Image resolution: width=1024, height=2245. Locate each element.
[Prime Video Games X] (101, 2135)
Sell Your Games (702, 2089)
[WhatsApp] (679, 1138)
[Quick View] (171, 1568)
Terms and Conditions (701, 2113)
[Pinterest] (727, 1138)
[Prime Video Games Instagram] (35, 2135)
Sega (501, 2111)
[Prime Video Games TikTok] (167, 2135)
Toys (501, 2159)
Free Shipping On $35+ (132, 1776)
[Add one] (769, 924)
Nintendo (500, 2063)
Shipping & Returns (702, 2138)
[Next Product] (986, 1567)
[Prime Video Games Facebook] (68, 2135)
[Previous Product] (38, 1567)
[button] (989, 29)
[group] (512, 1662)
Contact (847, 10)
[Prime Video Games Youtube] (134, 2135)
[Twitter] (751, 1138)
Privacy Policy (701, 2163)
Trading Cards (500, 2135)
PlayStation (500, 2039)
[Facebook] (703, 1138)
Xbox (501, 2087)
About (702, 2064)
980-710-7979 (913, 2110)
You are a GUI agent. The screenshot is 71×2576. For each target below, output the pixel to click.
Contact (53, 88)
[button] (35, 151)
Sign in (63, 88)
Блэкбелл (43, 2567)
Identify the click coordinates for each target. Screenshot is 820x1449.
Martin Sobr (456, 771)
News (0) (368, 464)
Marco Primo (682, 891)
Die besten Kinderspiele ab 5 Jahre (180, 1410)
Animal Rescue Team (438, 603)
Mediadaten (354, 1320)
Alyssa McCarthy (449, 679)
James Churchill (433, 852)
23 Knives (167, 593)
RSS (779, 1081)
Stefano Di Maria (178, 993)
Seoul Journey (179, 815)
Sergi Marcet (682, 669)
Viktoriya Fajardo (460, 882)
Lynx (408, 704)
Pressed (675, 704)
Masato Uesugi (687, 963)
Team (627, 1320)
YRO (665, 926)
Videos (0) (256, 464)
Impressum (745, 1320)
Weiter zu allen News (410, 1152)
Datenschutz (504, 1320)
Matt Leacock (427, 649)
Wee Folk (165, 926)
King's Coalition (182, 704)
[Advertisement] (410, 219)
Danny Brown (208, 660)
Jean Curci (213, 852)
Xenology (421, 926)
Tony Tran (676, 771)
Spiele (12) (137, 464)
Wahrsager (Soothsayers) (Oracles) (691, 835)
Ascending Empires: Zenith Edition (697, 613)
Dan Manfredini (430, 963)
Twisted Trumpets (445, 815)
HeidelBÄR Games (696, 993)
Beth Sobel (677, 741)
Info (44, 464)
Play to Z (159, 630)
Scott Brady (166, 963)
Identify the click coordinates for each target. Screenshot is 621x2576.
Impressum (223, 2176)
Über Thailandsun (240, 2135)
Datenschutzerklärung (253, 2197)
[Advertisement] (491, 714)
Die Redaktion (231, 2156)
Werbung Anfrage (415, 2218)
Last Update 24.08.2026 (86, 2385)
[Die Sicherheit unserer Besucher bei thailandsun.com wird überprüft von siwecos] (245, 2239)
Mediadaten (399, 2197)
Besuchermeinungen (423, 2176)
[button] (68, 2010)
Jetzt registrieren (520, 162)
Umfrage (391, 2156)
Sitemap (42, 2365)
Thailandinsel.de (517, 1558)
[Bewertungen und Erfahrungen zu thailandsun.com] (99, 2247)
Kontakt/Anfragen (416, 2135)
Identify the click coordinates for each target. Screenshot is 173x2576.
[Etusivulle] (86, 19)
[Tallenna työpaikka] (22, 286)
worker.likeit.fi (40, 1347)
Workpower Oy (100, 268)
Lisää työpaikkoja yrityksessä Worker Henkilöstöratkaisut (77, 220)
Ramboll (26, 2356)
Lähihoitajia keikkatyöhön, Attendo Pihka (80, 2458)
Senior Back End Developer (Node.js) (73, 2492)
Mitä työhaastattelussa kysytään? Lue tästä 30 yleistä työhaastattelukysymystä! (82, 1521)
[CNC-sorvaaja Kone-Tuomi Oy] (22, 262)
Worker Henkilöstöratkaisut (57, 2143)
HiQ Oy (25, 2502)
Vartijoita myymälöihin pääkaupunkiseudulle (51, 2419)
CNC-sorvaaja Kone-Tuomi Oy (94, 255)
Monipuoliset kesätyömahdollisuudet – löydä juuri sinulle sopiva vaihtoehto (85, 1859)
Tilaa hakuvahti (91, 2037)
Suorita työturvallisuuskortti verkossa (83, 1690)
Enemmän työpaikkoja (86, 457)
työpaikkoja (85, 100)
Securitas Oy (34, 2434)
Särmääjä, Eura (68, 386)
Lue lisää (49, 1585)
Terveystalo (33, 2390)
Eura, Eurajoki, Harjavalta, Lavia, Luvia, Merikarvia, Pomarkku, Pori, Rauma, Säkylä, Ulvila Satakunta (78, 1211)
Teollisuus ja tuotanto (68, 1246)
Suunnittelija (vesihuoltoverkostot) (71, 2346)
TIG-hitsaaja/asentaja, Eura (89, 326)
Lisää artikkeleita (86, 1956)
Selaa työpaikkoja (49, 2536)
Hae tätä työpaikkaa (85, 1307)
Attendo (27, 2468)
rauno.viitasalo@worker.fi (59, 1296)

• • • • •

Task description
Everything in the material above from the line that has "Team (627, 1320)" through the line that has "Über Thailandsun (240, 2135)" must be duplicated exactly, with no other lines given.

Exercise answer
Team (627, 1320)
YRO (665, 926)
Videos (0) (256, 464)
Impressum (745, 1320)
Weiter zu allen News (410, 1152)
Datenschutz (504, 1320)
Matt Leacock (427, 649)
Wee Folk (165, 926)
King's Coalition (182, 704)
[Advertisement] (410, 219)
Danny Brown (208, 660)
Jean Curci (213, 852)
Xenology (421, 926)
Tony Tran (676, 771)
Spiele (12) (137, 464)
Wahrsager (Soothsayers) (Oracles) (691, 835)
Ascending Empires: Zenith Edition (697, 613)
Dan Manfredini (430, 963)
Twisted Trumpets (445, 815)
HeidelBÄR Games (696, 993)
Beth Sobel (677, 741)
Info (44, 464)
Play to Z (159, 630)
Scott Brady (166, 963)
Identify the click coordinates for each target. Screenshot is 621x2576.
Impressum (223, 2176)
Über Thailandsun (240, 2135)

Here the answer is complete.